** Given records follows **

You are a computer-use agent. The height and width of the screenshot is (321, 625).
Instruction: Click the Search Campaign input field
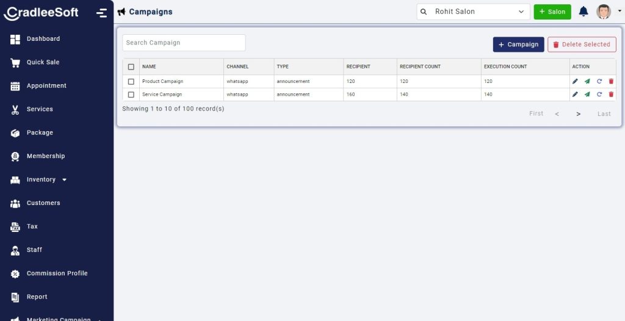(x=184, y=43)
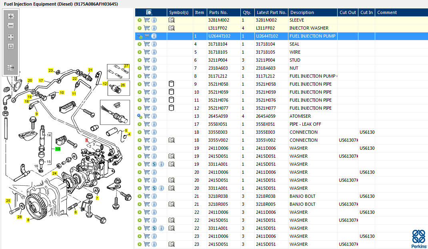Open info for INJECTOR WASHER row
Screen dimensions: 428x249
(154, 28)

** End of Given records **

— What the exercise asks —
The reply must hold each line of the records verbatim and no pictures.

— Answer box —
You are a computer-use agent. The height and width of the screenshot is (321, 625).
Instruction: Click the Search Campaign input field
(x=184, y=43)
Open info for INJECTOR WASHER row
Screen dimensions: 428x249
(154, 28)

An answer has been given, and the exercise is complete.